Политика успешная: ведь ни в субэтносах русского народа, ни в отдельных частях этих субэтносов вплоть до ХХ века не вспыхнули самостоятельные этногенетические процессы. Вначале их гасила инерция движения, экстенсивного развития, миграции на восток: субэтносы просто не успевали концентрироваться. Впоследствии этому препятствовала объединительная политика киевских, а пуще того — московских князей и царей, использовавших, в том числе, массовое переселение подданных (например, новгородцев, псковичей и смолян — в Подмосковье и наоборот, подмосковных — в Новгород, Псков и Смоленск). Что и дало в итоге возможность на всей этой территории образоваться не многим народам типа курян, вятичей, москвичей, смолян, новгородцев и т. д., а одному народу: русскому.
Хотя в ХХ веке от нас удалось отколоть украинцев и уже почти — белорусов, все же тысячу лет это единство, пусть с перерывом, но сохранялось.

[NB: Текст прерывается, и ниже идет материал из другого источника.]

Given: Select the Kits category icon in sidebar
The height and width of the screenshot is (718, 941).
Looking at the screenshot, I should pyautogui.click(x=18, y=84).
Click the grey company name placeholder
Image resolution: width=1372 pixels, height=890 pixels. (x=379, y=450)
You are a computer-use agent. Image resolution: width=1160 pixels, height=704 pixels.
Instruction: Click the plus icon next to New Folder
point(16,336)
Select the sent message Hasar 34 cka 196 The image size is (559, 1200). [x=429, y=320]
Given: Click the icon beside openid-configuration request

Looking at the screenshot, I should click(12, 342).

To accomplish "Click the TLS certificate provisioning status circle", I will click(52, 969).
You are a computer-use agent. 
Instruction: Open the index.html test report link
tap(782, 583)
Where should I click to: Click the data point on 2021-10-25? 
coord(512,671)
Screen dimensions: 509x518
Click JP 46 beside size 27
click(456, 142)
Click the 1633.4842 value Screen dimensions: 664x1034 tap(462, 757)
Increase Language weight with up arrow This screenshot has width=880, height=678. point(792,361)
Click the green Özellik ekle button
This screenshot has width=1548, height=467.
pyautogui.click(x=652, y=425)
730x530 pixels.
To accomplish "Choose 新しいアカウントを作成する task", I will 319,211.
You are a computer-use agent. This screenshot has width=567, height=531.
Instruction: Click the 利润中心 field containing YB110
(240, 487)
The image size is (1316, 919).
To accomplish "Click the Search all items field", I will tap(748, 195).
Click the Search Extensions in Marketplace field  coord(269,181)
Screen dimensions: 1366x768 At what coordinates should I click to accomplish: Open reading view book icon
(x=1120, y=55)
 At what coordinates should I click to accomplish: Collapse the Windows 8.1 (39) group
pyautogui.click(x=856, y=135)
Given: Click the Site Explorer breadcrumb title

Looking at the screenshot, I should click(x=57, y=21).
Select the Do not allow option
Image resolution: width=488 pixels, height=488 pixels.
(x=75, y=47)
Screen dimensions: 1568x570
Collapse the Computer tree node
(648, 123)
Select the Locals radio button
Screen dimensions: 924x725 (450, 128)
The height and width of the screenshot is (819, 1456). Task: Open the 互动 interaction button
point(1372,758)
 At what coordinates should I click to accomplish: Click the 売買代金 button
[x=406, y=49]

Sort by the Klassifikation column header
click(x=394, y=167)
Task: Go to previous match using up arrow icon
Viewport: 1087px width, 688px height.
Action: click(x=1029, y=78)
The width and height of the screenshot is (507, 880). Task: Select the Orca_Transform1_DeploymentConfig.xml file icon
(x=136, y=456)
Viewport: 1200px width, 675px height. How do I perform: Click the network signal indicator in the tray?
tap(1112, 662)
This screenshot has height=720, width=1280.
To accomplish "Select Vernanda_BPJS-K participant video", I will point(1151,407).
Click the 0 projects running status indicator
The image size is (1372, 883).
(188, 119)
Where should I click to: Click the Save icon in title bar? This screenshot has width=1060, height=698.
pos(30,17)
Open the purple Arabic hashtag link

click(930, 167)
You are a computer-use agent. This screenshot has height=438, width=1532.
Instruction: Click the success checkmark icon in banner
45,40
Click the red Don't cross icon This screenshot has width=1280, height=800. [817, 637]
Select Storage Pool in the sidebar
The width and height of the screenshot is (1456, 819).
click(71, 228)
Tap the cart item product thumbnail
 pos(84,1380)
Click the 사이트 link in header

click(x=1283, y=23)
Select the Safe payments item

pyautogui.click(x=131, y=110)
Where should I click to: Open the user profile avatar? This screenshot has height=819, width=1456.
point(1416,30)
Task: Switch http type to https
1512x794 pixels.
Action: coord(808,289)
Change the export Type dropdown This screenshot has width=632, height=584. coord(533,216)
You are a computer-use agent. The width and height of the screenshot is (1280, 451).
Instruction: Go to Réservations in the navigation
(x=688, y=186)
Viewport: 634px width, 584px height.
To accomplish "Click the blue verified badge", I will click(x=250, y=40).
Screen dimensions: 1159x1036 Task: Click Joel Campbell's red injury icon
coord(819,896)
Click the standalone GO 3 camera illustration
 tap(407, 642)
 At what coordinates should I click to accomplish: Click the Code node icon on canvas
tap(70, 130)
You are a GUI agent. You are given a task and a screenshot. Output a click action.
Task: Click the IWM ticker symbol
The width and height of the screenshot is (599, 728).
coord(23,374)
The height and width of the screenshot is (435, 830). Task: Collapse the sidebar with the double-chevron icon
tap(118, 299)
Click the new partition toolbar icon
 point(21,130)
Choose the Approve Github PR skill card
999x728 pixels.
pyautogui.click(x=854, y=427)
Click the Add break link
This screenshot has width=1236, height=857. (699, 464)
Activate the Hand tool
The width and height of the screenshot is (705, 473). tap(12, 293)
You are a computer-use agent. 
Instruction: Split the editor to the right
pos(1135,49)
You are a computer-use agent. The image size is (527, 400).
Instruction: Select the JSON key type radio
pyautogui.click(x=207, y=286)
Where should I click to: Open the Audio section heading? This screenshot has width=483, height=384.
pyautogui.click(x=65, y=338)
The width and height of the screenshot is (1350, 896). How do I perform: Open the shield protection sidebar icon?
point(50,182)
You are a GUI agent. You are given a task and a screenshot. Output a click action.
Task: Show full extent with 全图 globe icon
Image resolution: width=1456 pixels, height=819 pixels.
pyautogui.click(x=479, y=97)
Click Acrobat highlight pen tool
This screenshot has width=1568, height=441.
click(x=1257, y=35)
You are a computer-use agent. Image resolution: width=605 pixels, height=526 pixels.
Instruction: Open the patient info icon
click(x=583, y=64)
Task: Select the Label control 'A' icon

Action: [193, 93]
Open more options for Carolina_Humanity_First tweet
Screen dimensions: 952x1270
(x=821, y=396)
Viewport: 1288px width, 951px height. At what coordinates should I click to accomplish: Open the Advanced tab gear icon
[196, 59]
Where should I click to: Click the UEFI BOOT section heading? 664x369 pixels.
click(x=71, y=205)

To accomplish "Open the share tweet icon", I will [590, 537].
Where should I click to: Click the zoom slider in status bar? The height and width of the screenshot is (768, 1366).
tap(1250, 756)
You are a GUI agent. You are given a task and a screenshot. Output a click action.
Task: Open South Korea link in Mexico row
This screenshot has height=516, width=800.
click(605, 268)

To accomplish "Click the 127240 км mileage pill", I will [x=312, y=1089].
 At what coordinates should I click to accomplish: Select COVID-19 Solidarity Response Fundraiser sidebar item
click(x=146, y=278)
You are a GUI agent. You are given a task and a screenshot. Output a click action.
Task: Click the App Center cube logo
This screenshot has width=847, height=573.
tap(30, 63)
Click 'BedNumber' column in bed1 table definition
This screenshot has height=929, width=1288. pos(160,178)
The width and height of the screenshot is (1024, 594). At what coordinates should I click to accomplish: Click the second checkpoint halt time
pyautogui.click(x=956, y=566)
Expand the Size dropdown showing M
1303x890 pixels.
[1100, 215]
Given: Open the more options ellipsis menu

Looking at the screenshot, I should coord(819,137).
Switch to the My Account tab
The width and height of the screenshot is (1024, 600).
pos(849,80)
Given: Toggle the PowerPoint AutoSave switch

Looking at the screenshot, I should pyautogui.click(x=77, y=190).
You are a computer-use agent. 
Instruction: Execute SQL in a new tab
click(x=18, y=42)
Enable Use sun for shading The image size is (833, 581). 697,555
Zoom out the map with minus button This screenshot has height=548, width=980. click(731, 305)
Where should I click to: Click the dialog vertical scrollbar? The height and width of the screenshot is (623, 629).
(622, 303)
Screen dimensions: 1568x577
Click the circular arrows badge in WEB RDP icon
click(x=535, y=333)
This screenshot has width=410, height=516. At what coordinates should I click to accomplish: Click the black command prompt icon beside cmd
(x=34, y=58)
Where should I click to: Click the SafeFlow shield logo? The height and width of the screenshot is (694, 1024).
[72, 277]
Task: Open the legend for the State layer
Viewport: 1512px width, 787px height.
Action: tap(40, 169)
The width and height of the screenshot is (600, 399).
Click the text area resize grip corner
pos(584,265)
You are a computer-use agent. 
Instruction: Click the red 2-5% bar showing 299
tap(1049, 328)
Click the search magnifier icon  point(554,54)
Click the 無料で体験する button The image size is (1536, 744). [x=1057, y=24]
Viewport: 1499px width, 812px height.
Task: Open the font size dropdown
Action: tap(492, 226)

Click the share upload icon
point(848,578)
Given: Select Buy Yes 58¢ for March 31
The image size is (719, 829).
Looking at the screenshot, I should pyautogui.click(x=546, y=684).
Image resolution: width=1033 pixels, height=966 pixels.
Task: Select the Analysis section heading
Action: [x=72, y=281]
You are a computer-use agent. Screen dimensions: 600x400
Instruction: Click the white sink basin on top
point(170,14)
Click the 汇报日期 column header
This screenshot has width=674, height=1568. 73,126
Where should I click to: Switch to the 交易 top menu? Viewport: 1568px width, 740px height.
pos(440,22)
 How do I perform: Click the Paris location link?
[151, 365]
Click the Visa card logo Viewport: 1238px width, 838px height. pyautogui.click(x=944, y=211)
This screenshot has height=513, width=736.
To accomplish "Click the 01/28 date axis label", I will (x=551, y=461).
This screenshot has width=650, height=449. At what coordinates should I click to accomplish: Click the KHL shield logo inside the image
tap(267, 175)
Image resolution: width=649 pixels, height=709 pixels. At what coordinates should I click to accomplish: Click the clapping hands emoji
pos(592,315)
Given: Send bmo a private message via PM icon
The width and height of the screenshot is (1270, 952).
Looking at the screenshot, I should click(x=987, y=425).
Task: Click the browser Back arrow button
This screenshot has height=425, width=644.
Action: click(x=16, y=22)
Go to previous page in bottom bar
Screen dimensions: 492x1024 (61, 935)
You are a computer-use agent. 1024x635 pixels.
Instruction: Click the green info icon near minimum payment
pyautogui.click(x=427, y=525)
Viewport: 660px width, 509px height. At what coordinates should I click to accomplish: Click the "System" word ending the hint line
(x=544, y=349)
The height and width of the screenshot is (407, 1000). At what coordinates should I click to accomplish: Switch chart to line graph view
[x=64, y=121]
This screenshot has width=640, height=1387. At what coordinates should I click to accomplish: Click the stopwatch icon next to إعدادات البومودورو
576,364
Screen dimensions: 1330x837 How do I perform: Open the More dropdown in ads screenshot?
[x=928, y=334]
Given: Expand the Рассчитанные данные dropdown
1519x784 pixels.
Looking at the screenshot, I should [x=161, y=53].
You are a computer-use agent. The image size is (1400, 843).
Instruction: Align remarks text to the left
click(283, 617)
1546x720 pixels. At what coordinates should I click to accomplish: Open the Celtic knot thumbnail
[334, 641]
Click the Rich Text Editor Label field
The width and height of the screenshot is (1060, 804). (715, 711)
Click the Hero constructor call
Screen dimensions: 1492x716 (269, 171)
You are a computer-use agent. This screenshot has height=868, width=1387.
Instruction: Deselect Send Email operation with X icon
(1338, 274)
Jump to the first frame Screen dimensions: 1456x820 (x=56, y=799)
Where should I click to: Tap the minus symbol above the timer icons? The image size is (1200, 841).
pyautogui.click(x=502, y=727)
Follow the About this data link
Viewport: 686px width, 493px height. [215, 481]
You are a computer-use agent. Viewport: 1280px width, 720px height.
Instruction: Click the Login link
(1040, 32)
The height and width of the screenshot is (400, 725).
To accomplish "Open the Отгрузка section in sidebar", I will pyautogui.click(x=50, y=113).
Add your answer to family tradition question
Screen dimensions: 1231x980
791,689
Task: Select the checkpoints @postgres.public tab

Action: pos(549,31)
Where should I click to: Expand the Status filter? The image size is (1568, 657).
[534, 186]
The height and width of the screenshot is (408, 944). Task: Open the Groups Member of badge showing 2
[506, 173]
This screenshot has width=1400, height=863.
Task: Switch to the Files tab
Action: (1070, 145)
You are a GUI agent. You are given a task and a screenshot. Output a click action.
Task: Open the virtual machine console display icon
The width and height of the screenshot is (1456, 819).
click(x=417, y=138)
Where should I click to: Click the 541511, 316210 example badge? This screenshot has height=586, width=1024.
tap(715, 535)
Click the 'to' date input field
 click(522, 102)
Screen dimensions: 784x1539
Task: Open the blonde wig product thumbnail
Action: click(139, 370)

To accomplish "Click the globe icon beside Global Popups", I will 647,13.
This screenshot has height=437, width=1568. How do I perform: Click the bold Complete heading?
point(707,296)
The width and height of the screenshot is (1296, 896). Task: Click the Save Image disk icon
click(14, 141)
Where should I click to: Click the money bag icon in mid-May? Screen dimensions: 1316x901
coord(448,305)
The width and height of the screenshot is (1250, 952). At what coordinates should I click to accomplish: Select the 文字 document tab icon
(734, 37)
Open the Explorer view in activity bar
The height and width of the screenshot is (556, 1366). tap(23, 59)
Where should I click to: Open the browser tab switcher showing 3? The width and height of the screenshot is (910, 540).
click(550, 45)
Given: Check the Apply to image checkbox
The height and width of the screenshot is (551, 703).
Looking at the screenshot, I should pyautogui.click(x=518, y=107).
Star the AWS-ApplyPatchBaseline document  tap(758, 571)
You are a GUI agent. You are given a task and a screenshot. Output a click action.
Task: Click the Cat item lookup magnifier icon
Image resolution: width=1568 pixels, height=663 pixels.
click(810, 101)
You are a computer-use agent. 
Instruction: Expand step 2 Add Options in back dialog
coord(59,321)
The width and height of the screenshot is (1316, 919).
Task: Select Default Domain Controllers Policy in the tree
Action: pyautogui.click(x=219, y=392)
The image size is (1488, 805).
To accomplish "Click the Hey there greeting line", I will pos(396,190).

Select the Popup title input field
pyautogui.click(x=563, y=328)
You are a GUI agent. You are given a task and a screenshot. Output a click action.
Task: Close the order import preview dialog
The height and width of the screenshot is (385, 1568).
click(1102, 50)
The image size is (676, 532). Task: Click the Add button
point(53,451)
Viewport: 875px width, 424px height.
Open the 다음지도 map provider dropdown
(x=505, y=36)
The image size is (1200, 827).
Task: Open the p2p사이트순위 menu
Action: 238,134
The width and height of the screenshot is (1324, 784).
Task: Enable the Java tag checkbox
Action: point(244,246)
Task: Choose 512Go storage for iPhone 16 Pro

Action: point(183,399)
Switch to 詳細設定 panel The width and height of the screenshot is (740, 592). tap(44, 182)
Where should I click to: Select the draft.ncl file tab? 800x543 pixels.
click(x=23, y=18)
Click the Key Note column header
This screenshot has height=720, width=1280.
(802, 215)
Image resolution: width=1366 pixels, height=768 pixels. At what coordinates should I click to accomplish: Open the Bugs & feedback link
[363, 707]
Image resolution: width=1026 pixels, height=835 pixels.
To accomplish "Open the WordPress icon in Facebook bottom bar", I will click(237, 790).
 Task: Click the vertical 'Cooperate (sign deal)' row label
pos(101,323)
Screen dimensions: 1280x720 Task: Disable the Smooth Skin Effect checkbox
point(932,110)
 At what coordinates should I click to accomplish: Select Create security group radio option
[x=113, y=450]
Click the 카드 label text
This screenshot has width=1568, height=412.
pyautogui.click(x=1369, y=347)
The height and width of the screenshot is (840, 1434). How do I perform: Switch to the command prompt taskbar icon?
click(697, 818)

Все познается в сравнении. Вот, также сложносоставные англичане (посчитанные без валлийцев и шотландцев) тоже сумели стать единым цельным микстом после гражданской войны Алой и Белой Розы, примерно когда и мы. И этот кельтско-германский микст оказался на поверку генетически весьма гомогенным. Германцы, пожалуй, микшировались на востоке со славянами не меньше, чем мы — с финнами, и их смешение окончилось гораздо позже, а местами (в области лужичан) и вовсе не закончилось. Но и германо-славянский микст не сильно повлиял на их гомогенность. Итак, по своей гетерогенности славяно-финский микст априори не может значительно превосходить кельтско-германский, а тем более германо-славянский микст. Уверенно: не в нем причина нашей повышенной, по сравнению с англичанами и немцами, гетерогенности.
А вот французы, к примеру, — микст, который цельным так и не стал, а теперь уже и вряд ли когда-нибудь станет после чудовищных этнически чуждых вливаний. То же итальянцы, где иноэтнический сепаратизм северных провинций недаром растет с каждым годом. Некоторые финны (удмурты, мари, мордва) — тоже микст; еще более древний, чем мы, притом местами европеоидно-монголоидный с дотатарских времен, подразделенность их популяций бросается в глаза и даже отражена в этнонимах (мордва мокша и эрьзя, луговые и лесные черемисы и пр.).
На этом фоне наша русская гетерогенность, искусственно, на мой взгляд, преувеличенная Балановскими из-за неправильно очерченного ареала исследования, не вызывает на практике таких тревог о возможном распаде этничности, как французская или итальянская, вроде бы формально меньшая, чем у нас. Не говоря уж об американцах, которым только ленивый не пророчит развал по расово-этническим границам. Так что можно отчасти согласиться с Балановскими: «Говорить о некой исконной чистоте русского антропологического типа и исходной однородности русского генофонда — как, впрочем, и генофонда любого другого народа — не приходится» (48).
Да, русские в общем — не совсем чистые славяне (хотя чистые европеоиды) по меньшей мере с III–V вв., а то и с более ранних времен. Но в этом нет угрозы нашей этничности. Ведь главное: уже самое раннее с XII, а самое позднее с XIV века мы существуем как сложившееся единое этническое целое. Мы сложносоставной, но единый народ с общей (восточнославянской) биологической основой. И какой бы то ни было субстратный след в нашем генофонде уже давным-давно потерял для нас всякое значение, кроме чисто академического. Если, конечно, не пытаться его искусственно раздувать, преувеличивать и превращать в яблоко раздора. От чего, к сожалению, не свободна, на мой взгляд, книга Балановских.
РЕКОМЕНДАЦИИ
или дефекта, ибо сам эффект,
благодаря причине, дефективен.
Мы подошли к главному, ради чего книга если не пишется, то читается. К рекомендациям, логически вытекающим из констатаций. Констатации авторов далеко не всегда меня удовлетворяли, такое же отношение вызвали и рекомендации.
Но вначале необходимо сказать о той альтернативе, которую предлагает судьба народам, желающим жить. Эту альтернативу нам также дает книга Балановских: в ней приведено на выбор два примера, предельно красноречивых.
С одной стороны, ссылаясь на специальные исследования, авторы рассказывают нам о жуткой судьбе генофонда, некогда расположенного на территории современного Казахстана. Тот факт, что Балановские в своей манере принимают политические границы за расово-этнические, биологические, отчасти обесценивает вывод, но он все-таки слишком выразителен, чтобы не поразить наше воображение даже в таком виде.